[TEXT UNDER STUDY]
%%
Electronic clinical decision support in general practice


1. Position

Electronic clinical decision support (eCDS) is well established in general practice but it has potential to play an even greater role in supporting the delivery of high-quality, evidence based care. The RACGP recommends:

  • an overarching body should to be created to encourage the advancement of eCDS and oversee the development and maintenance of technical and clinical standards
  • development of eCDS for use in primary care must include extensive input from GPs including GPs suitably experienced in health informatics
  • eCDS should be integrated with clinical information systems (CISs), either incorporated within the CIS or via direct electronic communication from within the system
  • eCDS standards, at a minimum, should enable users to identify: attribution (who developed the eCDS), endorsement (who reviewed and approved it), age (when the information was prepared, including revision number to track changes over time), audience (what setting the eCDS is to be applied in) and strength of the evidence on which recommendations are based
  • eCDS content should be drawn from up to date, evidence based and speciality relevant guidelines
  • eCDS should be unobtrusive and information presented in a way that supports current clinical workflow, allowing the user to quickly make an informed decision and take action
  • It should support clinicians to engage in patient-centred care such as shared decision making
  • eCDS systems should be be optioonal to use and designed to allow clinical judgement to override recommendations given that no CDS system can account for the breadth of clinical scenarios and clinical autonomy remains an important guidng principle.

2. Background

Multiple forms of eCDS systems are available in different formats. These range from simple computerised references to sophisticated systems integrating knowledge and patient clinical data. eCDS can provide person-specific information, presented at appropriate times during a consultation, to enhance decision-making in the clinical workflow. This information can be presented as alerts (e.g. for potentially dangerous situations), reminders (e.g. for preventive care), recommendations for investigations or interventions, data reports and summaries, templates, and relevant reference information.

The most common uses of eCDS is to address clinical needs to assist with accurate diagnoses, screening for preventable diseases, prompt for appropriate interventions, and identifying potential adverse drug events. eCDS requires specific medical and biographical knowledge about a patient and uses a reasoning or mechanism that uses this data to generate and present helpful information to the user as care is being delivered.

3. Benefits of eCDS

CDS can have a number of important benefits, including:

  • Enhancing patient safety – timely information at the point of care to help inform decisions about patient care.
  • Enhancing health outcomes – suggestions for possible investigations and diagnoses that match a patient’s symptoms.
  • Increasing quality of care – treatment guidelines and recommendations for ongoing care.
  • Reducing medication errors and therefore adverse events – drug dosage recommendations and alerts for drug interactions and drug disease adverse outcomes.
  • Improving efficiency – provide additional information regarding the best treatment and ongoing care from a patient safety and cost-benefit perspective.
%%
[EXERCISE 1] From the text on electronic clinical decision support, translate this sentence into Spanish: "Multiple forms of eCDS systems are available in different formats."
[EXERCISE 2] Please extend the text on electronic clinical decision support, picking up right after its last bullet point on improving efficiency.

[DATA PROVIDED]
%%
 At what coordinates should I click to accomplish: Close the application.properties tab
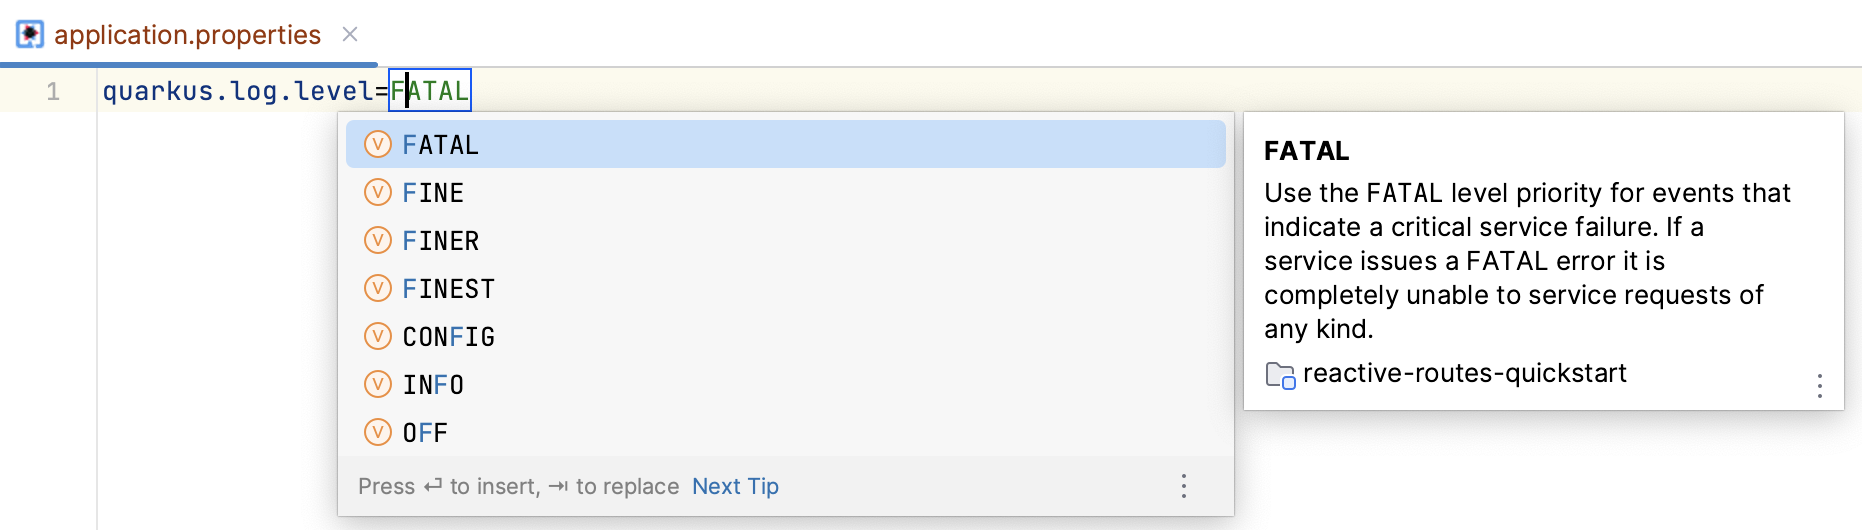350,34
%%
[RESPONSE 1] Existen múltiples formas de sistemas de eCDS disponibles en diferentes formatos.

[RESPONSE 2]
  • Improving provider and patient satisfaction – provide access to information that ensures patient safety and supports existing clinical decision making systems.
  • Cost benefits – improved use of the Medicare Benefits Schedule (MBS).
  • Enhancing communication and data exchange – can populate clinical details in pathology or radiology requests, allowing more targeted reporting from pathologists and radiologists.

4. Challenges

GPs must be able to trust the information and advice provided by eCDS. The current unregulated environment creates significant risks for practitioners due to the varying quality and currency of information, as well as the lack of consistency across different software. It is important that there is confidence in the development processes that underpin eCDS and in the way that information is delivered.

Clinical guidelines and treatment pathways that are incorporated into CIS should be accepted and supported by the profession and developed in a way that supports integration. The quality of the information and evidence underlying it are major determinants in impact of eCDS on patient safety and quality of care.

Many high quality guidelines are not integrated into eCDS. There is no process or agreement as to which guidelines should be used to develop eCDS. For example, there is no requirement to utilise endorsed guidelines (e.g. National Health and Medical Research Council or RACGP endorsed). To facilitate integration, guidelines need to be available in a standard format that supports integration into eCDS systems.

Useability is critical. Information must be presented in a way that supports current clinical workflow, allowing the user to quickly make an informed decision and take action. Integration with clinical information systems is essential. Accessing external resources outside of a GP’s primary software program is time consuming and creates a barrier to the use. However, eCDS can be built into local CIS systems and accessed externally as required from the local system, or not incorporated at all in the local system and only accessed externally when required.

5. Conclusion

Both the RACGP and the eCDS software community recognise that addressing these challenges is a critical piece of work which needs to be progressed. The RACGP is advocating for the establishment of a body to oversee and progress work in this area and is well placed to lead this work.